I did an interview with Bob Edmunds in 2014, McCormick County’s historian and local author, who gave insight into the history of the Dorn Mill. He mentioned that it was a principal industry for McCormick and the county during the 20th century. He goes on to say in our interview that the original Dorn Mill was founded in 1898, and the new edition was in 1917. The cooperators of the Dorn Mill were J.E. Britt, John J. Andrews, J.Q. Stilwell, M.L.B. Sturkey, and J.B. Harmon. On July 13, the newspaper reported that practically all of the buildings were to commence. Preston Finley took over being superintendent of the mill, and J. E. Britt took on the financial department.
The Dorn Mill began operating as a cottonseed oil mill. There were two enormous steam boilers, fired with wood, and propelled two ten-ton stationary steam engines. It closed because of economics and World War II. The closing impacted the town by it took away a considerable amount of income. The history of the Dorn Mill was affected by its operations and economics.
On November 7, 1898, Nettie F. McCormick deeded 0.75 acres of land to the McCormick Enterprise. Then, on April 18, 1899, the company was chartered as McCormick Cotton Oil Co. Then, on August 7, 1902, it purchased an additional 1.34 acres from McCormick. September 16, 1902, McCormick Cotton Oil Company sold the mill to Anderson Phosphate & Oil Company. Anderson Phosphate bought additional 2.12 acres of land from McCormick on January 18, 1904.
The three-story brick building was constructed adjacent to the railroad in 1899 housed a mill that began operating as a cottonseed oil mill. It consisted of steam boilers, wood, and two ten-ton stationary steam engines. Wood shavings were used as a byproduct and a waste product to power steam engines. In the beginning, it was just operated with wood. They used to fire them for wood shavings. A 10,000-gallon water tank towered above oil mill and was supplied by a submerged pump into a deep water well. By 1904, a cotton gin had been constructed at the location, and a gristmill began operating.
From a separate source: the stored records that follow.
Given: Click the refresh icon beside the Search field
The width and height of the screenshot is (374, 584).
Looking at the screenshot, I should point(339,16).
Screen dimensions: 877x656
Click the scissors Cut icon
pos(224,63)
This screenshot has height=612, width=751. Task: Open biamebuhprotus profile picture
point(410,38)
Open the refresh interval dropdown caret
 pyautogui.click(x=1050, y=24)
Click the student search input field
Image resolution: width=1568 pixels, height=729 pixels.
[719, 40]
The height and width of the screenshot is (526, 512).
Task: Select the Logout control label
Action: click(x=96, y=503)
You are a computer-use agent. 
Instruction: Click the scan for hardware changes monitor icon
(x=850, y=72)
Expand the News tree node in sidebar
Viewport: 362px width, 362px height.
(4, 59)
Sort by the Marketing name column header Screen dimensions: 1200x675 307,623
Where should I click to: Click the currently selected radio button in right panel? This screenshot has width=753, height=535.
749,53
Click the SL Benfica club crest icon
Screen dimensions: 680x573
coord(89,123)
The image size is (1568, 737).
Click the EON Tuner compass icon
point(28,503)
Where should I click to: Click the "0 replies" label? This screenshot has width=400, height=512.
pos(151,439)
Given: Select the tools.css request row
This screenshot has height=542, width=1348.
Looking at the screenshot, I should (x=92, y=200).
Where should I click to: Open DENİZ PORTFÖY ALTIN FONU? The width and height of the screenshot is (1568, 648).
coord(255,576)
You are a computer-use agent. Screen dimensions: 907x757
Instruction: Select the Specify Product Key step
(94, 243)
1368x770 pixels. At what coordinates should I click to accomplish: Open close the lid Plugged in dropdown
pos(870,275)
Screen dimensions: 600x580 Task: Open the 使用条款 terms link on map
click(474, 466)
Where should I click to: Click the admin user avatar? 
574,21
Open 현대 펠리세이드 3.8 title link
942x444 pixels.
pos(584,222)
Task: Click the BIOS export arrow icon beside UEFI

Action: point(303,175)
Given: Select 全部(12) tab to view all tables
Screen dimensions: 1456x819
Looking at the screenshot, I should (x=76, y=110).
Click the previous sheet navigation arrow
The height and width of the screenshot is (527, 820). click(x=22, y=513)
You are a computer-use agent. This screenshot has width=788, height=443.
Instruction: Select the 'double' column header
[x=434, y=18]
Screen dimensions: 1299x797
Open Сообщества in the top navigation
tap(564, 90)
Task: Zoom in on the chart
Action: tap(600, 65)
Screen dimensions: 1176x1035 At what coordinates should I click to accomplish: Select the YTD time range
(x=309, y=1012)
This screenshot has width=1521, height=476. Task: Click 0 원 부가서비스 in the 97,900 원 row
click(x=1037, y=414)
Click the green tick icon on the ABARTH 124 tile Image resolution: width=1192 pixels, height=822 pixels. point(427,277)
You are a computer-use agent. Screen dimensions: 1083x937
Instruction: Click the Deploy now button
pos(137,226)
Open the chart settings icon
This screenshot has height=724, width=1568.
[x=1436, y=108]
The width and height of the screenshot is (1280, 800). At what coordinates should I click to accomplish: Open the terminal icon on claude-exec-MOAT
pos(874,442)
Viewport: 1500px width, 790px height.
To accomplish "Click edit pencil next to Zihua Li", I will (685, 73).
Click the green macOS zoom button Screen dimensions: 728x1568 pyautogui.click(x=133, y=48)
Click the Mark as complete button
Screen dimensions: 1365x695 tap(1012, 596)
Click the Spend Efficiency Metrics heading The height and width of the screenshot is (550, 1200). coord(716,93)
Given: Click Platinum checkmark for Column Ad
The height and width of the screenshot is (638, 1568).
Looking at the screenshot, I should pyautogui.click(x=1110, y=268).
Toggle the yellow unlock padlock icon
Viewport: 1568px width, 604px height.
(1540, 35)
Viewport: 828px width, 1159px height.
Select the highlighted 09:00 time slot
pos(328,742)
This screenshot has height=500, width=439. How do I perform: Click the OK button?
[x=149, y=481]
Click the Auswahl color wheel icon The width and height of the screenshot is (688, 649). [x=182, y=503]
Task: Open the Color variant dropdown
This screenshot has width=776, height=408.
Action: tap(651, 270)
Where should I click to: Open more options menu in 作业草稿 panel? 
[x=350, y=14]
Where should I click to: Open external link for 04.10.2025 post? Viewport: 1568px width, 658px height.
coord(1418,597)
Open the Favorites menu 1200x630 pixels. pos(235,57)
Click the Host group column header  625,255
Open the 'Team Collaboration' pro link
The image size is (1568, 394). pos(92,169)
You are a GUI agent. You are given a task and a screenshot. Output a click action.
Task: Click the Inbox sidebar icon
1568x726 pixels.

The reason for the Dorn Mill closing was the production of cotton going out. The three reasons why were: bow evil was a poison and control, Great Depression, and World War II. “Structure of the economy changed after World War II,” said Edmunds. Farm operations began to change when the men went off to war. “It was based on supply and demand,” said Edmunds. Cottonseed oil was not as profitable after World War II. The Dorn Mill has closed based on bow evil, the Great Depression, and World War II. The Dorn Mill’s closing impacted McCormick County because it took away a considerable amount of income. The farmers did not have a market for a corn mill. The end of the Dorn Mill was caused by the production of cotton going out, and it took away income.
A piece of history still stands in McCormick in the 21st century. The Dorn Mill has always been a staple for the town and economy because it changed the production of cotton. The closing of the Dorn Mill impacted the city by taking away income for so many workers, and many men went off to war as a result of the closing. The Dorn Mill still exists today and will be an essential industry for decades to come.